Pierre Versins, autodidacte et érudit, dans son Encyclopédie de l'Utopie, des Voyages extraordinaires et de la Science Fiction (1972), retient comme première anticipation datée et consciente, donc au sens moderne, un court texte de six pages d'un certain Francis Cheynell, Aulicus his dream, publié en 1644. C'est, vu dans un rêve par un anti-royaliste, ce qui se passerait si Charles Ier retournait à Londres. Je dois avouer que je ne l'ai ni lu ni vu. Versins signale en deuxième lieu Épigone : histoire du siècle futur de Jacques Guttin, paru en 1659. Guttin situe d'emblée l'action de son roman dans l'avenir. Ce qui est intéressant, c'est que Pierre Versins, érudit méticuleux, ne trouve entre en 1644 et 1800 que vingt-six anticipations françaises, anglaises et allemandes (dont une douteuse).
Cette innovation a donc mis du temps à pénétrer les esprits, à devenir une espèce littéraire de plus en plus autonome. Dans cette liste, je ne peux résister à l'envie de citer l'An deux mille quatre cent quarante : rêve s'il en fût jamais de Louis Sébastien Mercier (1771 & 1786), qui par son succès public donne le vrai coup d'envoi, et de Restif de la Bretonne, l'An 2000, publié en 1789.

•••

#### Consigne A
D'après le passage sur les débuts de l'anticipation littéraire, quel texte Pierre Versins retient-il comme première anticipation datée et consciente ?
#### Consigne B
Dressez la liste des œuvres d'anticipation citées par leur titre dans le passage sur les débuts de l'anticipation littéraire, en précisant l'auteur de chacune.
#### Consigne C
Prolongez le passage sur les débuts de l'anticipation littéraire en reprenant juste après sa dernière phrase.

#### Données fournies

•••

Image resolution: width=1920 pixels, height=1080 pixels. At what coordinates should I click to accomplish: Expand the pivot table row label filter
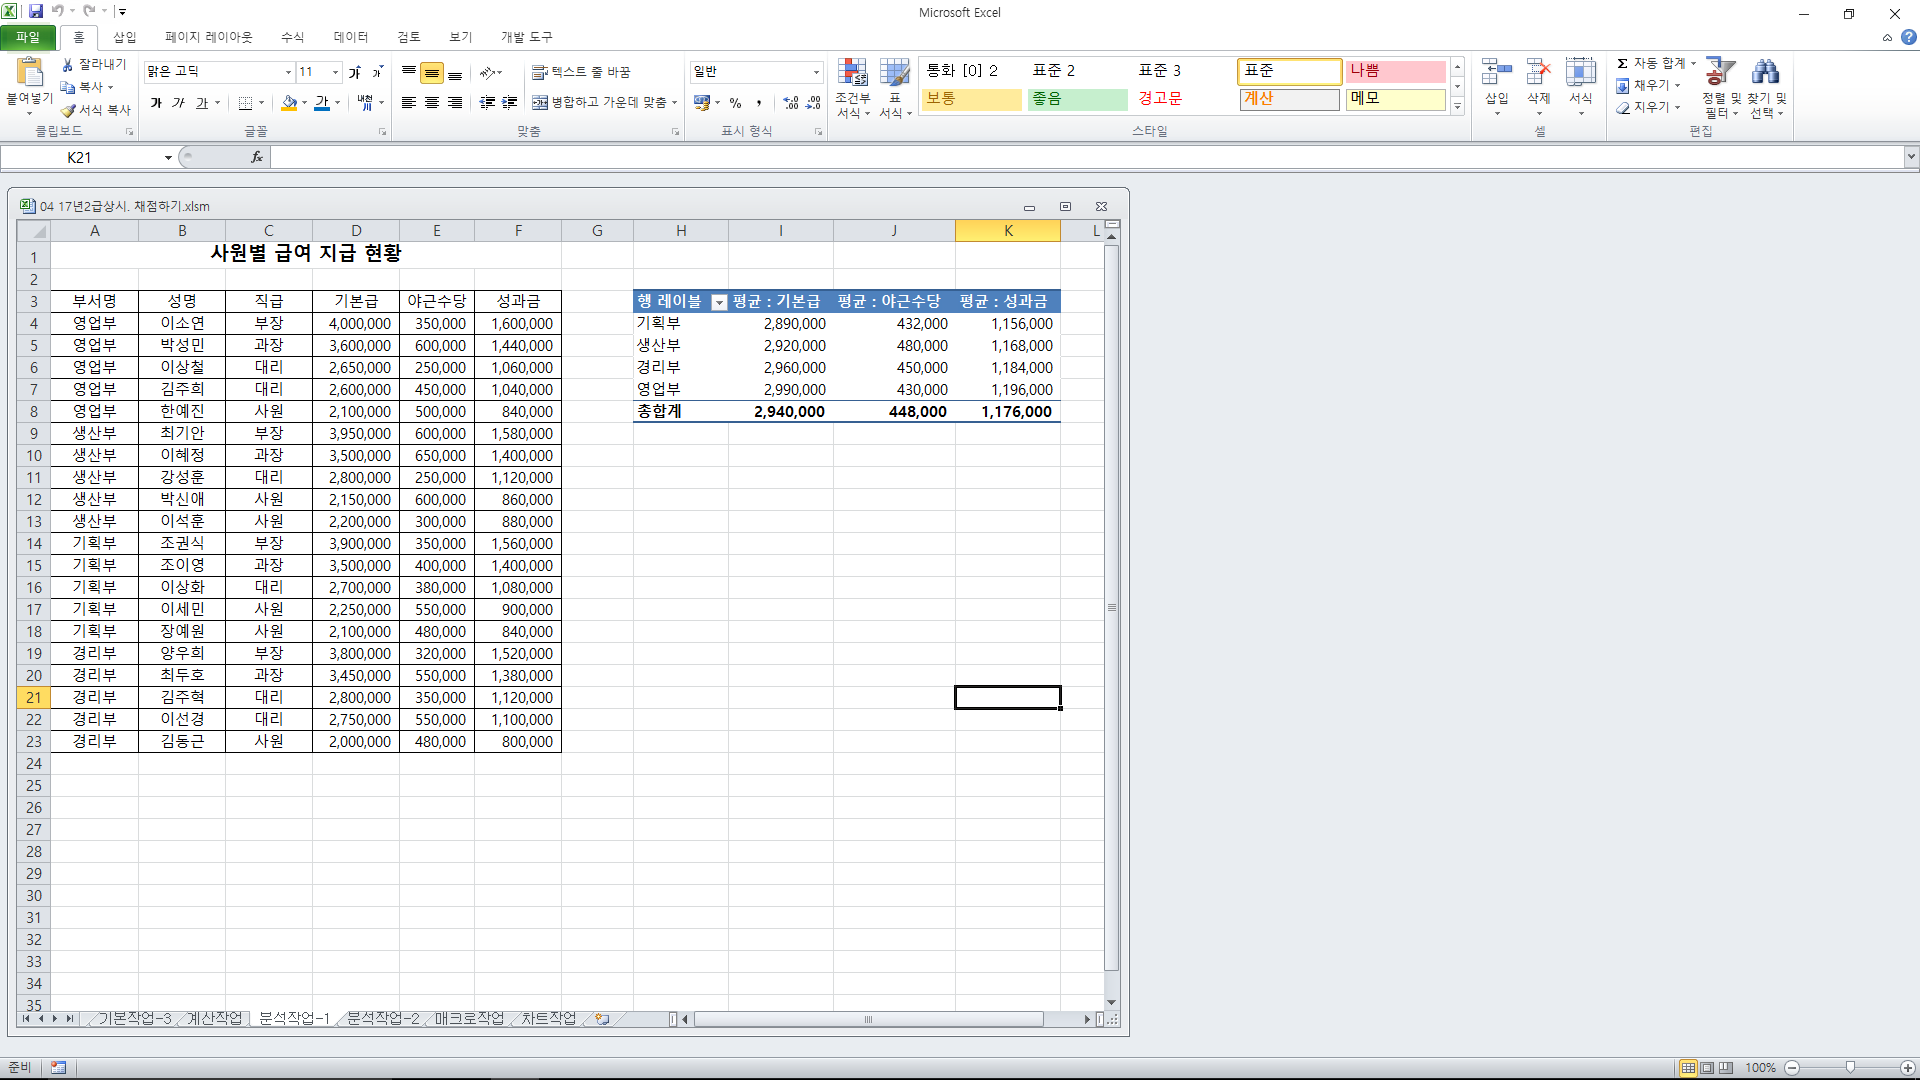coord(718,302)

•••

#### Réponse A
Aulicus his dream, un court texte de six pages de Francis Cheynell publié en 1644.

#### Réponse B
- Aulicus his dream, de Francis Cheynell
- Épigone : histoire du siècle futur, de Jacques Guttin
- L'An deux mille quatre cent quarante : rêve s'il en fût jamais, de Louis Sébastien Mercier
- L'An 2000, de Restif de la Bretonne

#### Réponse C
Après le début du xixe siècle, les textes vont vite se multiplier et à la fin du siècle, l'anticipation est un genre constitué et consacré. Un texte prophétique à cet égard est le Roman de l'avenir de Félix Bodin (1831-1834).
Si je déplore que les historiens et les littéraires et en particulier les dix-septièmistes et les dix-huitièmistes aient négligé de constituer cette histoire, c'est que cette invention de l'anticipation, apparemment ingénue mais venue à un certain moment, a bouleversé, en somme par inadvertance, notre conception de l'avenir. L'anticipation littéraire permet en effet d'écrire ce qu'on veut — qu'on désire ou qu'on redoute, au fond, c'est la même chose — à propos de ce qui peut advenir. Elle ouvre au champ des possibles. Et par là, elle introduit deux dimensions importantes de notre culture : la littérature d'anticipation, devenue depuis Science-Fiction, qui exprime — je l'ai dit — des désirs et des craintes (comme le rêve mais sur un autre plan), et d'autre part la prospective, qui est un outil d'analyse des possibles.
C'est ce balancement entre désir et analyse qui me semble caractéristique de l'approche moderne de la pluralité des avenirs. L'irresponsabilité des auteurs de Science-Fiction leur permet l'audace de l'imagination, ce qui souvent leur a porté chance du point de vue de la pertinence. C'est évidemment dans cet immense champ que l'on va trouver des anticipations, des science-fictions relatives à la fabrication de l'humain, à sa transformation, à son évolution dirigée, à la maîtrise de son corps au sens le plus fort et dont je vais évoquer quelques exemples.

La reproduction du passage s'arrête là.